Suppose you are taking an exam in History, and that there are 20 topics in the syllabus. The end of year exam will have twelve questions, each on a different topic. In the exam, the candidate is only required to answer three questions.

How many topics do you need to revise in order to be 100% certain that you will have at least three questions that you can tackle in this exam?

It's a nice little puzzle, and you might want to work out the answer before reading on.

* * * * *

To figure out how many topics you need to revise, imagine the worst case scenario. In this mythical History exam, the maximum number of questions that could be on topics that you haven't revised is eight (= 20 - 12). So if you revise eight subjects, plus an additional three - i.e. 11 topics in total - then you are guaranteed to have at least three questions to choose from in the exam.

There's a simple formula to work out the minimum revision level for any exam of this type. Suppose there are:

**T **topics in the syllabus

**Q **questions in the exam (each on a different topic)

**A **questions must be answered

To be 100% certain that at least **A **questions will come up in topics that the student has revised, the number of topics revised, **R**, is :

** R >= T – Q + A**

Just to confirm it works - if there are 20 topics and 12 questions of which 3 must be answered, **R **= 20-12+3 = 11.

But can the lazy student save even more effort? For the 20/12/3 exam above, then if the student only revises ten topics – instead of eleven – it is still almost certain that they will get at least three questions on revised topics. The chances work out to be 99.96%* . So although revising only ten topics is a risk, it is a very tiny one.

And it gets better for the lazy student. They can still be 95% confident of getting three questions even if they only revise *seven *topics out of 20.

However, the risk climbs rapidly once the revision drops below that level. If they revise only four topics, the chance of getting three questions falls to less than 50-50.

Here's a table of how the risk grows as revision breadth is reduced:

No. of topics revised Probability of >= 3 questions coming up*

9 99.7%

8 98.5%

7 94.8%

6 86.3%

5 70.4% (now entering high risk territory)

4 46.6%

3 19.3%

Is there a simple back of envelope rule to work out how ~~much~~ little the lazy student needs to revise in order to be able to have a good stab at the exam? Yes there is - but remember that it is only a crude guide and not a definitive rule.

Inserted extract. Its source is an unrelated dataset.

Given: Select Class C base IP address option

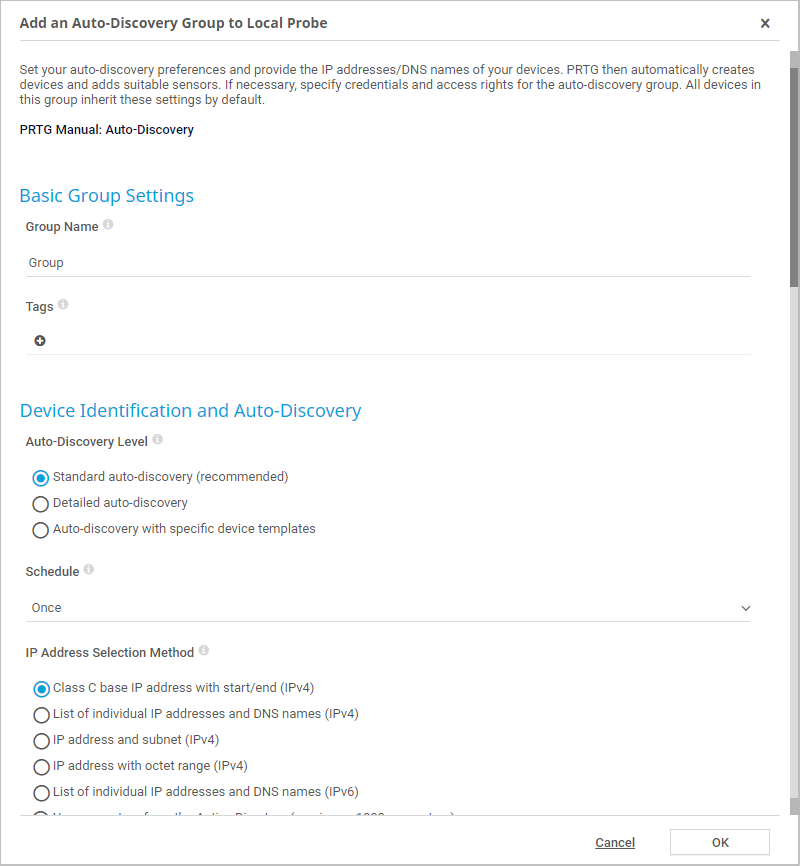Looking at the screenshot, I should pyautogui.click(x=41, y=689).
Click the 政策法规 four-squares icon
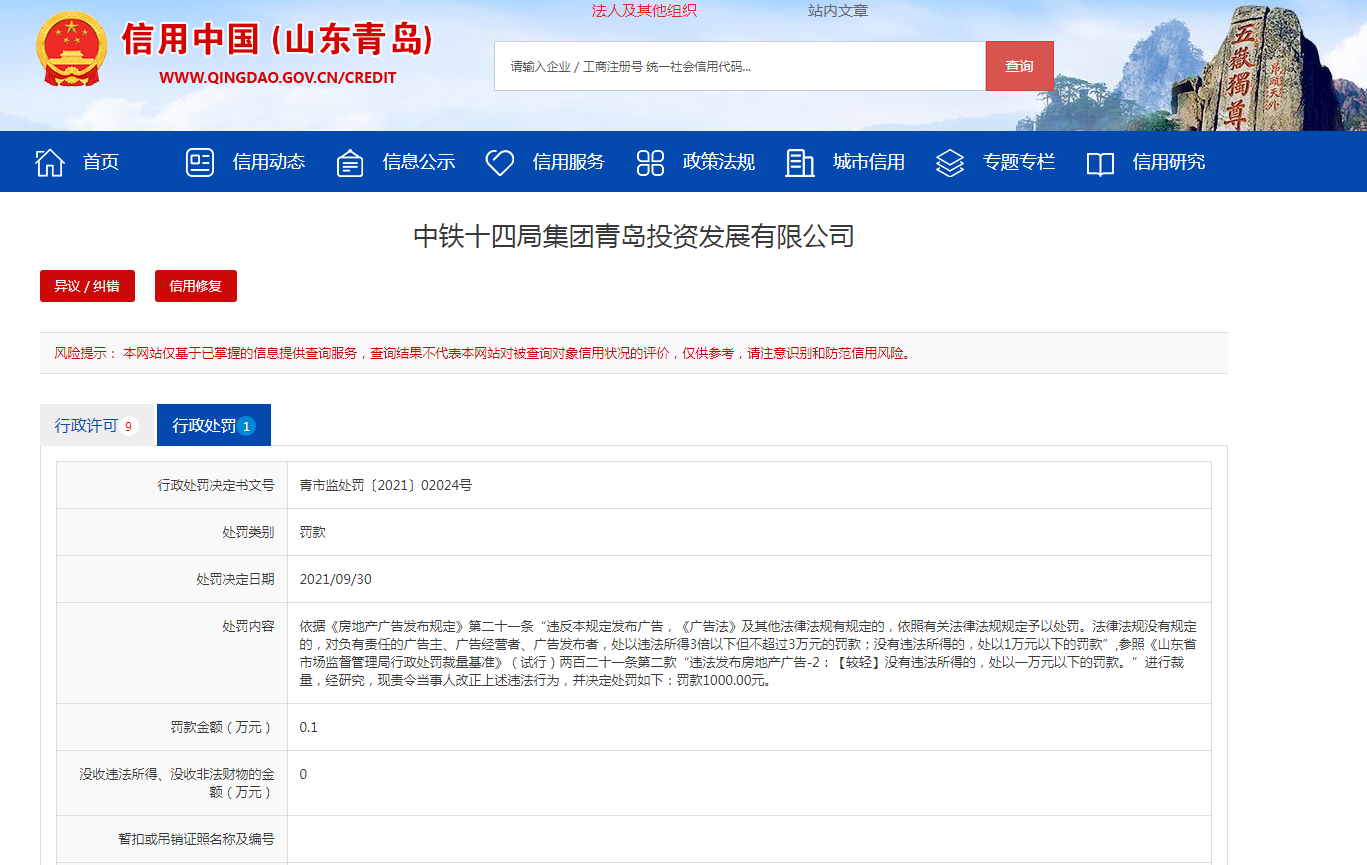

If you want at least a 90% chance of questions coming up on topics you revised, the number of topics, R, that you should revise in depth is very roughly given by:

** R = T x A **

**+ 1 (if Q>A and if A>2)****

** Q**

Does it make sense to follow this rule? If you are a gambler with not enough time to spend on studying then maybe. But remember, the formula assumes that if a question comes up on a topic you have studied, you will be able to tackle it successfully. It also assumes that no questions make links between topics. Real exams are rarely like that. So it generally pays to have **at least **a couple of spare topics up your sleeve just in case.

So what's my tip? Well of course, I advise that any student should study the whole syllabus in depth so you are fully equipped to tackle anything that comes up in the exam. Just like I always did. (Not).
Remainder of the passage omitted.